Second Time’s a Charm

Hailing from Nottingham, England, Paper Lace, like several other bands and artists that scored success in the UK and abroad, used the television talent show Opportunity Knocks as a springboard. They had already released an album that didn’t do much when they appeared on the show in 1973 and went on a winning streak.

That exposure brought them to the attention of the songwriters Mitch Murray and Peter Callander. Their songwriting credits were pretty impressive when taken one at a time. (Murray, for instance, had written the song “How Do You Do It,” which very nearly became The Beatles’ first single.) When they teamed up in the mid-’60s, they started churning out hits at a rapid pace.

They offered Paper Lace the story song “Billy, Don’t Be a Hero,” which turned into a UK smash for the group. But before their version could gain traction in America, a competing take by the U.S. outfit Bo Donaldson & the Heywoods beat them to the punch. But Murray and Lancaster had another history-based song waiting for the group that would help Paper Lace bust down the door of the U.S. market.

“Chicago” Facts and Fiction

“The Night Chicago Died” simply couldn’t be denied upon its release in 1974, with its bold production featuring grunting backing vocals and kazoos, and an engagingly energetic lead vocal by lead singer Phil Wright. So what if it wasn’t anywhere near historically accurate?

Murray and Callander probably could have gotten away much easier with their embellishments if they hadn’t name-checked Al Capone, the notorious Chicago gangster. That set folks looking for an incident with Capone that led to this result mentioned in the song: ‘Bout a hundred cops are dead. Well, they could have looked till Mrs. O’Leary’s cow came home, because no such incident happened.

The songwriters seem to have been referencing the 1929 St. Valentine’s Day Massacre, but the details of that melee were far different. In that case, Capone disguised some of his crew as cops, who then used the ruse to murder several members of a rival gang. But in the same way the classic Kevin Costner-Sean Connery film The Untouchables tells a mostly made-up but extremely entertaining version of the Capone legend, “The Night Chicago Died” works as a supercharged fever dream of those gang wars.

What is the Meaning of “The Night Chicago Died”?

Like “Billy, Don’t Be a Hero” did for the Civil War, “The Night Chicago Died” brings us into the Chicago organized crime story via a personal tale. The narrator is essentially telling the story of his father, one of the policeman who took part in the fictional battle: I heard my Mama cry / I heard her pray the night Chicago died.

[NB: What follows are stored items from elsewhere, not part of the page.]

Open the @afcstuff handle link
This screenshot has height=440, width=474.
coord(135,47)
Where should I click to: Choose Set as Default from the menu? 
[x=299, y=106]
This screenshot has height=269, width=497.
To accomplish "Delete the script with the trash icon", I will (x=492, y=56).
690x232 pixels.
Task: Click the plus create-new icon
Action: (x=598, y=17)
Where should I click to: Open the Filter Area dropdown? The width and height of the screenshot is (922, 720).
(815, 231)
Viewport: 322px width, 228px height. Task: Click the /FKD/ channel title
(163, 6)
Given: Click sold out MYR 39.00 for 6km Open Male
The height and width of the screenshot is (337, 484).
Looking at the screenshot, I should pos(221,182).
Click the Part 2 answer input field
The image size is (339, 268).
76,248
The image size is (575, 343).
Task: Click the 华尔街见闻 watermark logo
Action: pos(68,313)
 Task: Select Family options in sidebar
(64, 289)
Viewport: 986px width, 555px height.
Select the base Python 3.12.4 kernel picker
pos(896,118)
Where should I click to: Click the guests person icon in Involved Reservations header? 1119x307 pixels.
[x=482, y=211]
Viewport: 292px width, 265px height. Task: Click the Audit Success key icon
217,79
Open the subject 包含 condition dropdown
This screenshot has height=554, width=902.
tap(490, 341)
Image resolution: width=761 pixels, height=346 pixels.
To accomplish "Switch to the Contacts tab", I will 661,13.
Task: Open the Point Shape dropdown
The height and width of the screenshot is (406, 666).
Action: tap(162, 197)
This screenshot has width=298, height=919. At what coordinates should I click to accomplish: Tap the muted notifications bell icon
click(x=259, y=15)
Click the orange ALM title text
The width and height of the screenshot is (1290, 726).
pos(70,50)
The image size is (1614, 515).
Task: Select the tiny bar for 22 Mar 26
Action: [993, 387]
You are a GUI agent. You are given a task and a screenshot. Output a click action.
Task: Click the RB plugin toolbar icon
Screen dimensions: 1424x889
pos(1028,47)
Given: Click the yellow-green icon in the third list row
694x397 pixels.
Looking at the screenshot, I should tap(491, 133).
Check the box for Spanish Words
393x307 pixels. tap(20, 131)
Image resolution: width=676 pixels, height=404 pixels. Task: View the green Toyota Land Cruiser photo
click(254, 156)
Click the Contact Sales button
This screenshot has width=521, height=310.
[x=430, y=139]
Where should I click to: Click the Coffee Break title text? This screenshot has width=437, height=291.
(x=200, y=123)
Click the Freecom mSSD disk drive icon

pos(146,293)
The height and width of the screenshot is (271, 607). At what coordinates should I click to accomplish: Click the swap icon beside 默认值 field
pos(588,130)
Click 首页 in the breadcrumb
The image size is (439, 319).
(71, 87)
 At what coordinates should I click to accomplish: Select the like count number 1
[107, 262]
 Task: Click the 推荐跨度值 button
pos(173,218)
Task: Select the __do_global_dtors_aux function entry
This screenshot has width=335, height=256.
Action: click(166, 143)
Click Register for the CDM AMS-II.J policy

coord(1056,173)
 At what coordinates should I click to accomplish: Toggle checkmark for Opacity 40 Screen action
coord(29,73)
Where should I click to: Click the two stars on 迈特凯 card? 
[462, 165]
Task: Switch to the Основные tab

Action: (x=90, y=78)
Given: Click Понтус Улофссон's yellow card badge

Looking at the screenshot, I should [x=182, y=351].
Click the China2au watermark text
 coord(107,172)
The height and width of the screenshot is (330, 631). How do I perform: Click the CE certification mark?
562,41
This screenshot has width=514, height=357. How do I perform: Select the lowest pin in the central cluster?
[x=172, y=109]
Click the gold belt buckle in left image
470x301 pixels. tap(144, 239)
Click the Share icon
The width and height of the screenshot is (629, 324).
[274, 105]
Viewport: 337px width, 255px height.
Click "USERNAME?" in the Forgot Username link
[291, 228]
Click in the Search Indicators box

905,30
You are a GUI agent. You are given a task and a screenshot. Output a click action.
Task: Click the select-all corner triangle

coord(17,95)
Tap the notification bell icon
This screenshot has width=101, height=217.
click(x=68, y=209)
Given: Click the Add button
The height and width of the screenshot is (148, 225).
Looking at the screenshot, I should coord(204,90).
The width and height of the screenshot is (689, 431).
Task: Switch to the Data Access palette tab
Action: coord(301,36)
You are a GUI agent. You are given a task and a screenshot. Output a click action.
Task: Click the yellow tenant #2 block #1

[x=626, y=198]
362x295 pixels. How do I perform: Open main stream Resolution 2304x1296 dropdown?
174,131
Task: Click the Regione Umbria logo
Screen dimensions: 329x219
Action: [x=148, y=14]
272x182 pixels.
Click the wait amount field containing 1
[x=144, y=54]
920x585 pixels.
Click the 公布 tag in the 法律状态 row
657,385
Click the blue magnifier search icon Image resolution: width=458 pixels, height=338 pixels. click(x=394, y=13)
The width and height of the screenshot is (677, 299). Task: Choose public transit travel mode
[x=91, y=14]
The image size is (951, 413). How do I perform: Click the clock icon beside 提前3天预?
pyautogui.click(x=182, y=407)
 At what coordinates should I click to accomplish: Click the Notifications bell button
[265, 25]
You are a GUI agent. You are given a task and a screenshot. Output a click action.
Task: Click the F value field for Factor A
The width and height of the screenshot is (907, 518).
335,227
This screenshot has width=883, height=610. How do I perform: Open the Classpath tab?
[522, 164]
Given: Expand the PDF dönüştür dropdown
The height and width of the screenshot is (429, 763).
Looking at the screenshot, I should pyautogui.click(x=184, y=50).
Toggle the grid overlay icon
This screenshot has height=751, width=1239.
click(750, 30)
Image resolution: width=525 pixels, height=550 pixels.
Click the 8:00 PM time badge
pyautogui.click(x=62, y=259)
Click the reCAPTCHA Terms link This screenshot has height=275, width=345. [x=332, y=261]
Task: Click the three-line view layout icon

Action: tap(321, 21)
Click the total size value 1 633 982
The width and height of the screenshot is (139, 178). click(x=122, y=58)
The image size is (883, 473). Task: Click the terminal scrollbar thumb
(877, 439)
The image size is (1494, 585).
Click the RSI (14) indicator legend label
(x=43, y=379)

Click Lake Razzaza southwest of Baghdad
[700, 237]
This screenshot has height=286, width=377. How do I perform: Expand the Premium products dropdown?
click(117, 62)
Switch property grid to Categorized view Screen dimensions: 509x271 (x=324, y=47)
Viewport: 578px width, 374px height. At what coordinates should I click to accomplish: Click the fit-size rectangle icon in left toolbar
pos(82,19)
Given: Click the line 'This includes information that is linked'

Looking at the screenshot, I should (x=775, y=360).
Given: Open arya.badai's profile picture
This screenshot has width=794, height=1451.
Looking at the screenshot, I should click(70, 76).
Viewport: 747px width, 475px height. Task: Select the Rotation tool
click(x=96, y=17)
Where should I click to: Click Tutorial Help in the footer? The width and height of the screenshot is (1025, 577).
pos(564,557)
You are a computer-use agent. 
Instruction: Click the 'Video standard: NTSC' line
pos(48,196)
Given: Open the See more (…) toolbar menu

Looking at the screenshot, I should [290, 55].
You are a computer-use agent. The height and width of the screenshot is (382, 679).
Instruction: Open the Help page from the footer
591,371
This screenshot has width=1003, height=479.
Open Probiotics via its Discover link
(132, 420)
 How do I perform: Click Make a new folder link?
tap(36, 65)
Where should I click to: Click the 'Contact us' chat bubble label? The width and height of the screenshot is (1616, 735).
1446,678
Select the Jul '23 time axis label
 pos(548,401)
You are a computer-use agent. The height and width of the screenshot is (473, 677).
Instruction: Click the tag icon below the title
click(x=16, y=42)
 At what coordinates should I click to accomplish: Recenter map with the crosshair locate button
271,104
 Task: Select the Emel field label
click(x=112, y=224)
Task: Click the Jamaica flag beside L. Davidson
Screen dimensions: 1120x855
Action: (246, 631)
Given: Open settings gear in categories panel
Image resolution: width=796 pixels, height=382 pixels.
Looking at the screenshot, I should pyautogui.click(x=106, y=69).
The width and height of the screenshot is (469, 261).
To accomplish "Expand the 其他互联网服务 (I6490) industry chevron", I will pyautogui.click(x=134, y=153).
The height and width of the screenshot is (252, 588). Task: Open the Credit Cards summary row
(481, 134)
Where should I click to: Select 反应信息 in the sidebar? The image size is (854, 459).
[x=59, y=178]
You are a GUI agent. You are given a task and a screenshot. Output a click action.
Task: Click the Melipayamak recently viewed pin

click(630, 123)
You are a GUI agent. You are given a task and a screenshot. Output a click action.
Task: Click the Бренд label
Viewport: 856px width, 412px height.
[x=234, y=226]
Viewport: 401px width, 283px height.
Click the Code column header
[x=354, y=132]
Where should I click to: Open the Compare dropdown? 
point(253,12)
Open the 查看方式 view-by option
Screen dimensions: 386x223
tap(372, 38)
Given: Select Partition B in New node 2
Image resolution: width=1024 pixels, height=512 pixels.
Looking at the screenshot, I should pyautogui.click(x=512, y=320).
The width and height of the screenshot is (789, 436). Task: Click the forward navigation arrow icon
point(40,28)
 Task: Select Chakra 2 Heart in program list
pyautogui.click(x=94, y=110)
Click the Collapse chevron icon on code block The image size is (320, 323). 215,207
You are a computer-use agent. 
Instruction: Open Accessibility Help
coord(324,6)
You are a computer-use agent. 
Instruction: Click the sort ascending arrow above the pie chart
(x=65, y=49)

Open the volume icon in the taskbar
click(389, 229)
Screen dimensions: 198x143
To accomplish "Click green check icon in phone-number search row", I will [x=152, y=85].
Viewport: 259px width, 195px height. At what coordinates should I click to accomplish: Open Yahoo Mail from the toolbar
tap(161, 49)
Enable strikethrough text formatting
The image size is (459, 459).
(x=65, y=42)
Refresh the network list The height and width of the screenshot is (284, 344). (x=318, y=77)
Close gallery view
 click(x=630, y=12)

The writers do an outstanding job of setting the scene: In the heat of a summer night / In the land of the dollar bill. Wright belts out the lyrics with a combination of excitement and fear: There was shouting in the street / And the sound of running feet. One area where this song differs from “Billy, Don’t Be a Hero”: a happy ending, at least for the narrator. Then the door burst open wide / And my Daddy stepped inside, we find out in the final verse.

Like many of the story-song heroes of the ’70s, Paper Lace struggled to recapture that kind of magic on subsequent efforts. But you can’t quibble with the achievement of “The Night Chicago Died,” even if you choose to quibble with the authenticity of the tale.